Bronisław prezydent Komorowski właśnie stwierdził, że:
„- W całym Afganistanie jest gorzej, a nie lepiej. Te wypowiedzi, jak i artykuł, który się ukazał w prasie zachodniej są przejawem pewnej frustracji spowodowanej brakiem wyraźnego postępu, jeśli chodzi o dotychczasową strategię Sojuszu Północnoatlantyckiego, stosowaną w Afganistanie”.
Czyli strategia NATO jest fatalna i w ogóle Sojusz Północnoatlantycki jest be. Zapewne lepiej w Afganistanie rodzili sobie radzieccy towarzysze, a panu prezydentowi zapewne opowie to lepiej jego partyjny kolega Radosław Sikorski doskonale obeznany ze wszystkich stron z życiem w Afganistanie.
Już mieliśmy ( w kampanii prezydenckiej) wychodzenie z NATO, już mieliśmy inne bon moty pana prezydenta. Pytanie, czy ktoś mu wreszcie uświadomi, co on plecie?! Jak zareagują na słowa- było nie było- prezydenta członkowskiego kraju NATO nasi strategiczni partnerzy? Rozumiem, że niedawno był w Polsce prezydent Rosji, że Bronisław Komorowski chce się przed nim uwiarygodnić, ale dlaczego robi to kosztem mojego bezpieczeństwa?

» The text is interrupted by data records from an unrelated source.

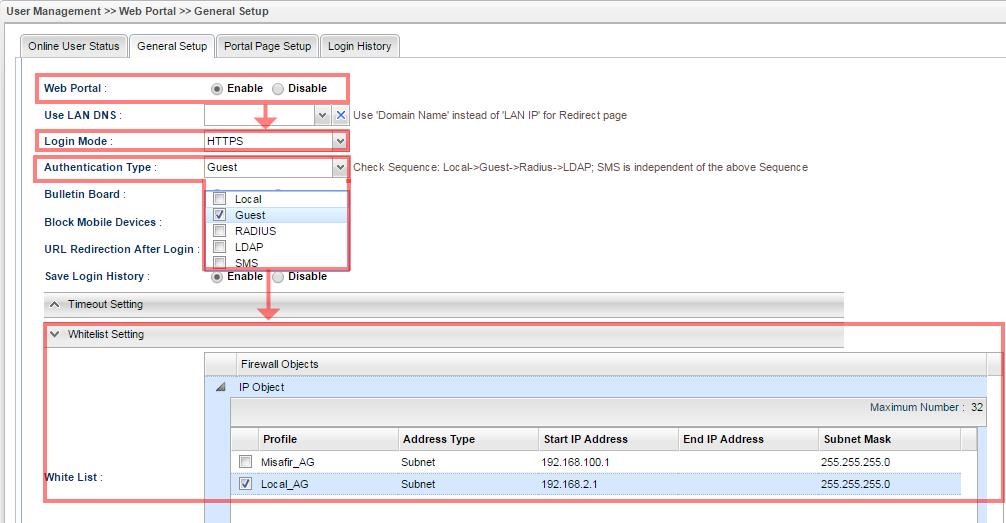Uncheck the Guest authentication option

click(x=219, y=215)
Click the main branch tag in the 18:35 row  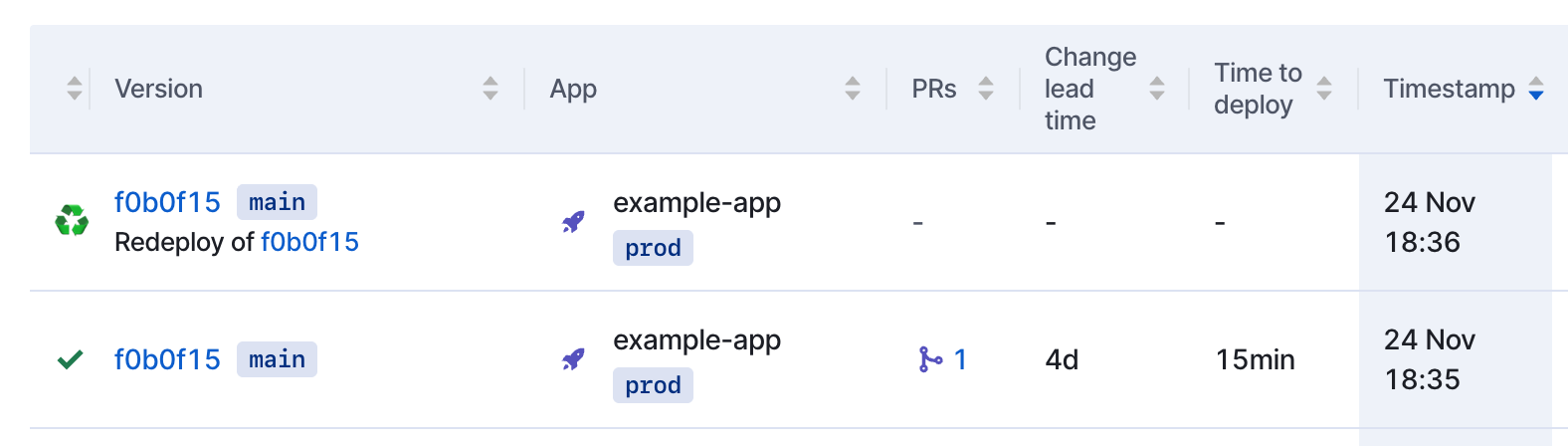[x=277, y=359]
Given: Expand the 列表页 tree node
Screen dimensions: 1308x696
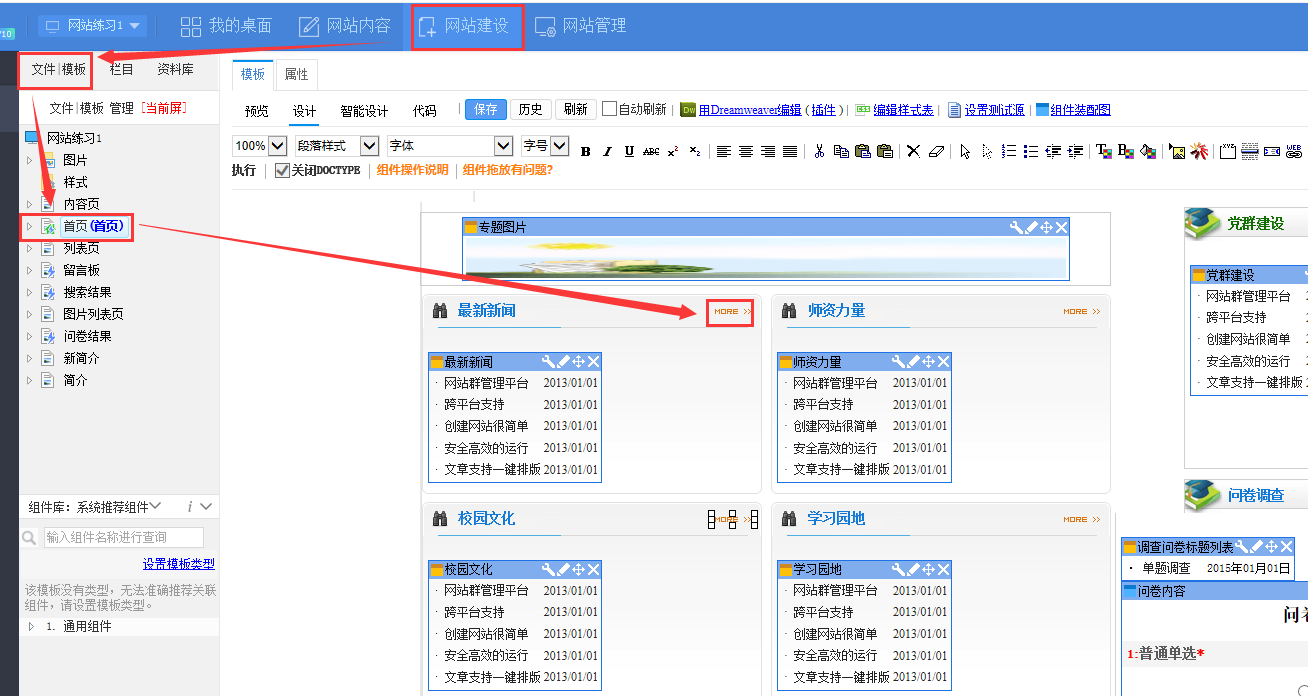Looking at the screenshot, I should click(x=29, y=248).
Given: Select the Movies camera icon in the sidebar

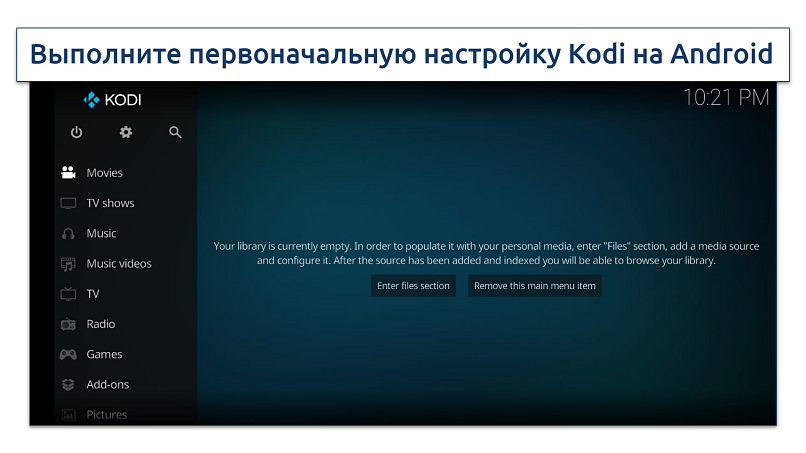Looking at the screenshot, I should [x=68, y=173].
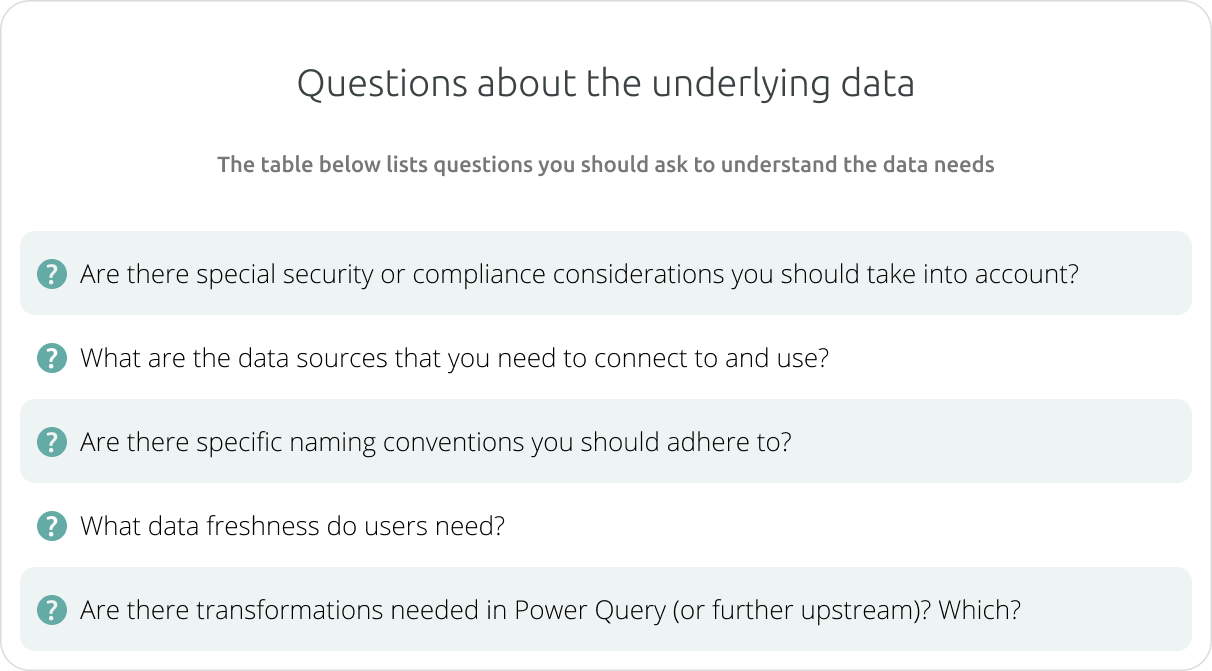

A dla naszych wspaniałych, zapatrzonych w PO, TVN i GW blogerów jedynym, najważniejszym „niusem” jest to, że Jarosław Kaczyński nie rozpoznał w Polsce ciała brata. A może by tak przejrzeć archiwa i zobaczyć, że to żaden „nius”? Że już wcześniej ta kwestia była wielokrotnie podnoszona? Ale po co robić wysiłek intelektualny, skoro jest okazja, żeby dowalić „Kaczorowi” . Prezydent, jego stosunek do NATO, Rosji i bezpieczeństwa Polski jest przecież mało ważny.